Any details to setup the ACE2005 dataset?
parap1uie-s opened this issue · comments
Hi, I am confused about the setting about ACE2005 dataset.
I got the dataset called ace_2005_td_v7_LDC2006T06
, and I'm aware of the issue 2 about dataset setup, and tried the script preprocess.py
you write in this link:
I set the parameters:
path_to_ace2005 = "ace_2005_td_v7/"
saving_path = "ace2005/"
However, I don't know how to split into train/val/test set
.
The script produces a lot of files with ‘.sgm.coref’ and ‘.sgm.like_conll’ under ace2005/
In addition, the script has been running more than 12hours on a decent server. Right now there are 800 files under ace2005/. Is that normal?
Thanks in advance.
Update:
The running process of preprocess.py
has been done after a few days.
Right now there are 1198 files under ace2005/
Hello,
Sorry for the late answer.
Hmm this sounds like really slow... On my laptop, the whole preprocessing takes ~15mins (I use a standard MacBookPro, nothing fancy). So it's definitely surprising...
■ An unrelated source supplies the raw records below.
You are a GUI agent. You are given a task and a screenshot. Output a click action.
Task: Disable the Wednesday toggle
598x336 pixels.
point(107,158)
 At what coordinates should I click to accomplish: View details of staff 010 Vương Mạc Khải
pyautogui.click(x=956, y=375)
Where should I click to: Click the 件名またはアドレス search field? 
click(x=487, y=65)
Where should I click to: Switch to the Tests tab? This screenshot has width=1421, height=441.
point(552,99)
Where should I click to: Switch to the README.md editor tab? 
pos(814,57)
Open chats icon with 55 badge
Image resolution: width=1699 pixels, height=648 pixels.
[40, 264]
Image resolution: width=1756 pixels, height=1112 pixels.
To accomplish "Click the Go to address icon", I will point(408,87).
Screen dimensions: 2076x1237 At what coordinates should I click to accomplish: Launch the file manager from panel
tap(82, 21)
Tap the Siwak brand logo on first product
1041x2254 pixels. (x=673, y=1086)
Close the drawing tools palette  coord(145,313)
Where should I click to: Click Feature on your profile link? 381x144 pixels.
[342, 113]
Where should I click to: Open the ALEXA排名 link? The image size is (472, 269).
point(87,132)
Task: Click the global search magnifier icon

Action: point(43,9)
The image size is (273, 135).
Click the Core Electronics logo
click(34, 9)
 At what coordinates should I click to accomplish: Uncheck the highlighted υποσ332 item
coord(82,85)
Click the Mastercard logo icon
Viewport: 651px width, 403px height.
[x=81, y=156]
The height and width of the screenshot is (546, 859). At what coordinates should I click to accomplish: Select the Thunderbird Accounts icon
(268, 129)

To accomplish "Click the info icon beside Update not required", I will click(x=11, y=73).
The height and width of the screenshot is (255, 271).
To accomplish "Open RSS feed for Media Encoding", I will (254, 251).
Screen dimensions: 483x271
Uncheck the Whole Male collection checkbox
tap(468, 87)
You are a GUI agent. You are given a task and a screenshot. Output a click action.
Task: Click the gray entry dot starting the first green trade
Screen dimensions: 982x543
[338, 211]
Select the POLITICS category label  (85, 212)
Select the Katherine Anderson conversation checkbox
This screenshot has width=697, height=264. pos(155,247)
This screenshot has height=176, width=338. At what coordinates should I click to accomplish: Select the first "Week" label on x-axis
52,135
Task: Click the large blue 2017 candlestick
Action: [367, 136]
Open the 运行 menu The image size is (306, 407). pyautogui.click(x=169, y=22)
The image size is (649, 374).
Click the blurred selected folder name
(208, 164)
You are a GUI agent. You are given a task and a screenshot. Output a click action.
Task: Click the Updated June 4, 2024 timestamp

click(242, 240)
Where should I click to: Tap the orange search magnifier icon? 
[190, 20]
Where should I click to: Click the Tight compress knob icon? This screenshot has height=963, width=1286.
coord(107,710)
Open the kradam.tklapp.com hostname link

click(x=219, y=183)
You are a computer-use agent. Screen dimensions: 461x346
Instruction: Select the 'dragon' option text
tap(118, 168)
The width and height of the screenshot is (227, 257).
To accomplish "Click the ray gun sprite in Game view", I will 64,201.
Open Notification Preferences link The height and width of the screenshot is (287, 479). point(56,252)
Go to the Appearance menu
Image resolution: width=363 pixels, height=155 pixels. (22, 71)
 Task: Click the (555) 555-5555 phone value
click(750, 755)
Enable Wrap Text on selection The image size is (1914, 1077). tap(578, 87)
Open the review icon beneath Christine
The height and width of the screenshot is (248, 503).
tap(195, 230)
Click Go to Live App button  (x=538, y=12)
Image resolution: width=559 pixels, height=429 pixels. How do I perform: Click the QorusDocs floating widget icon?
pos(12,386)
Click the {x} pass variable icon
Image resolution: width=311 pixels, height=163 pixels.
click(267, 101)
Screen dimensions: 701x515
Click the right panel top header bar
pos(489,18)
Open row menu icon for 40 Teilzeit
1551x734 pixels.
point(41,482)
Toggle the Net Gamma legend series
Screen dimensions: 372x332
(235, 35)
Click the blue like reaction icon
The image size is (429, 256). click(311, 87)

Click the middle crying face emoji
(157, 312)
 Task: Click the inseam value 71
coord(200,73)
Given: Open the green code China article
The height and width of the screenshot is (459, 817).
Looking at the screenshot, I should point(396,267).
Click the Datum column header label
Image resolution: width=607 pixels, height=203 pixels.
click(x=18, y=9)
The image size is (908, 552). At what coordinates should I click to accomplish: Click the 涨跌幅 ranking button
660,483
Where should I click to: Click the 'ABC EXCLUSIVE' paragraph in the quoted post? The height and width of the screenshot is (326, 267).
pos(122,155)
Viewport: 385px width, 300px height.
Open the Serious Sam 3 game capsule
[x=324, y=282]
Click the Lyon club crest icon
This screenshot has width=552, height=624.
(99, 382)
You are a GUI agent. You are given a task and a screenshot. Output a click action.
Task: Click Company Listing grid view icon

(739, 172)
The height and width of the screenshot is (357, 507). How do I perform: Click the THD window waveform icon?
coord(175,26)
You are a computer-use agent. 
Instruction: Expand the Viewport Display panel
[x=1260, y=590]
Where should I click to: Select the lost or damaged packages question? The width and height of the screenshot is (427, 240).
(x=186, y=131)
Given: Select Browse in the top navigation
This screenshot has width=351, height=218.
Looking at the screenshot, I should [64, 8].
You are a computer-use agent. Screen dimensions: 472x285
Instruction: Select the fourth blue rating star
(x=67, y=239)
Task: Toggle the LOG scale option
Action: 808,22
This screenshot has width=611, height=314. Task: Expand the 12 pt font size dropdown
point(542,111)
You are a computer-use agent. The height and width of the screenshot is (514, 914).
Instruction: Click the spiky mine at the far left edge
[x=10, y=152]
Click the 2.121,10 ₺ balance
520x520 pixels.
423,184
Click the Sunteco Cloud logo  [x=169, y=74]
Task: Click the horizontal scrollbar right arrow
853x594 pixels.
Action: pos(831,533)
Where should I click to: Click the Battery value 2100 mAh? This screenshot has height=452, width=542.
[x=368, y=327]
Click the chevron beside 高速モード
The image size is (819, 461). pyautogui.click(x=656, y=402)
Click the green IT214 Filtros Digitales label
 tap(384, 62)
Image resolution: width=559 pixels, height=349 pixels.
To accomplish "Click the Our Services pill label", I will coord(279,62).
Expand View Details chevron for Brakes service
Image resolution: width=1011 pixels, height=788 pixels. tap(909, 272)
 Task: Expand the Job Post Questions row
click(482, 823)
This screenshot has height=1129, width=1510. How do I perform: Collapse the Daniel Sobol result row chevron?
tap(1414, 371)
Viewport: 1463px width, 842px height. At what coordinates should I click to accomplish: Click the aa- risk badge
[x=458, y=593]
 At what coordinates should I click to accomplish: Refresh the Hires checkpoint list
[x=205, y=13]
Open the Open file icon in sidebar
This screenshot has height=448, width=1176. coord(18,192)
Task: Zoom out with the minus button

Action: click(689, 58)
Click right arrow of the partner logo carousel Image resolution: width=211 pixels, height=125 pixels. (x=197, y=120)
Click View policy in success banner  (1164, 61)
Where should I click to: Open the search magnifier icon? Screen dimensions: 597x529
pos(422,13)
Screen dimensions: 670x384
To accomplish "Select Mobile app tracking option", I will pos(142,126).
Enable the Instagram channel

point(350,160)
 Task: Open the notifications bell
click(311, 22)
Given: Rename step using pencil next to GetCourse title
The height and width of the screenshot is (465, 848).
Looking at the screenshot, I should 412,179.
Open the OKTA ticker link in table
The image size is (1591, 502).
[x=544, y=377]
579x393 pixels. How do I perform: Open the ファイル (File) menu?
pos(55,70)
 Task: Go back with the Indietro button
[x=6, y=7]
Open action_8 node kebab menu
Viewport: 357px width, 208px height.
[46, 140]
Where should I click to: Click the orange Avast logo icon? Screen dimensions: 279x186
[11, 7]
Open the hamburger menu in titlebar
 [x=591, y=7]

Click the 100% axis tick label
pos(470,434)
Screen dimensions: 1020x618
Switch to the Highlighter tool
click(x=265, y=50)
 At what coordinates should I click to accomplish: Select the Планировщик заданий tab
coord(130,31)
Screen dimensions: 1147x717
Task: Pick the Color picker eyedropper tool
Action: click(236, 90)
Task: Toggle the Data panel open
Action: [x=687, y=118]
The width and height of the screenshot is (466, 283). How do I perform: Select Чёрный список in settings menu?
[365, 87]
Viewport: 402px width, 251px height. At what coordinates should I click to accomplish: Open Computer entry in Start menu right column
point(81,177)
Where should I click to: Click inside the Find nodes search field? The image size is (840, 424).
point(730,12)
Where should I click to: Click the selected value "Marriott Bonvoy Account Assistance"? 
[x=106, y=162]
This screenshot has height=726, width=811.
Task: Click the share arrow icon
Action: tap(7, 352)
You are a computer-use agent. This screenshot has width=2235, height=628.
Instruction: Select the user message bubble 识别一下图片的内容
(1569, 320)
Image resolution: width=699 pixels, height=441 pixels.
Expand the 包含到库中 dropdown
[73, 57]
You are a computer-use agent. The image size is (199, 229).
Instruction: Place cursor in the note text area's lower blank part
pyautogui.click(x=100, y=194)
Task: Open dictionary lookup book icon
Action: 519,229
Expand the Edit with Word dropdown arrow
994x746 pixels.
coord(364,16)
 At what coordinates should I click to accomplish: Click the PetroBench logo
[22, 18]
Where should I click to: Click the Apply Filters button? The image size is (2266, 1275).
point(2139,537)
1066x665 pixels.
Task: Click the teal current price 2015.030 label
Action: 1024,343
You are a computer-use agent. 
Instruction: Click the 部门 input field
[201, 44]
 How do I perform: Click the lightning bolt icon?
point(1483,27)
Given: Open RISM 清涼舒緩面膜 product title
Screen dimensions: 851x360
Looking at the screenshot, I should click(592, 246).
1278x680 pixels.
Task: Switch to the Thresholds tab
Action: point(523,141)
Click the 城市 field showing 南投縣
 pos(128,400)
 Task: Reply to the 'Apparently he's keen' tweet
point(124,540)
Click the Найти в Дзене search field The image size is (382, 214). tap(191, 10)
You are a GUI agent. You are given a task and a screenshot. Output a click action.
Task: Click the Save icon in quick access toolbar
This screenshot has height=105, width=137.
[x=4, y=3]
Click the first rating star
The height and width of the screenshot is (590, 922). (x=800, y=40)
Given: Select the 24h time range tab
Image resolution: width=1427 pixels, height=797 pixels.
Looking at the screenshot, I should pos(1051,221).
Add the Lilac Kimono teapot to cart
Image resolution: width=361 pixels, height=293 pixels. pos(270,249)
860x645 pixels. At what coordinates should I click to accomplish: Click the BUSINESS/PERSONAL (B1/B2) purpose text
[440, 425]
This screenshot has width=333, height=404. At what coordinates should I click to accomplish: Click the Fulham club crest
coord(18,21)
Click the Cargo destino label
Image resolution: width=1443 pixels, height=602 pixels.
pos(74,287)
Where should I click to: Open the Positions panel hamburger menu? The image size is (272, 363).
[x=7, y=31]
Have you measured what operation take time?
One way to speed up the thing is to add a disable=['parser', 'tagger', 'ner']
when calling spacy tokenizer. Note that I haven't tested it, nor optimized the script for time performance since it's a one time shot.
The main splits can be found here (repo from Miwa and Bansal).
That said, the parameters seems good. I like to put saving_path=<some_tmp_folder>
since as you noticed, the script produced individual preprocessed files (outputed in the conll format for convenience). The next step is fairly simple: read the splits files and copy them in train/dev/test folders.
mkdir train
for i in `cat split/train`; do cp tmp/$i.sgm.like_conll train; done
For coref training examples, I found it easier to dump everything in the same file:
for i in `cat split/train`; do (cat "tmp/${i}.sgm.coref"; echo) >> single_file_train.gold_conll; done
(The last two snippets are bash commands).
Hi,
It seems to take too many time with the script.
However, I didn't trace the script step by step to measure what take time...
And I noticed about the number of files in splits, which is 511=351+80+80.
I have got 1198 files under ace2005/, with ‘.sgm.coref’ and ‘.sgm.like_conll’.
Any possibility about the different version of the datasets?
In addition, the bash command works perfectly.
Thanks!
Hi,
I am doing research on information extraction and need to use ACE2005 dataset urgently. But unfortunately, the LDC licence for ACE2005 is not available for my university.
May I know if you can by any chances share the dataset for research purpose?
Many thanks,
Regards,
kc
@daviddongkc Try asking LDC. We can't really share it ourselves for licensing reasons.
More generally, have you tried looking at the list of publicly available datasets from https://huggingface.co/datasets? Is there anything that would work for your research?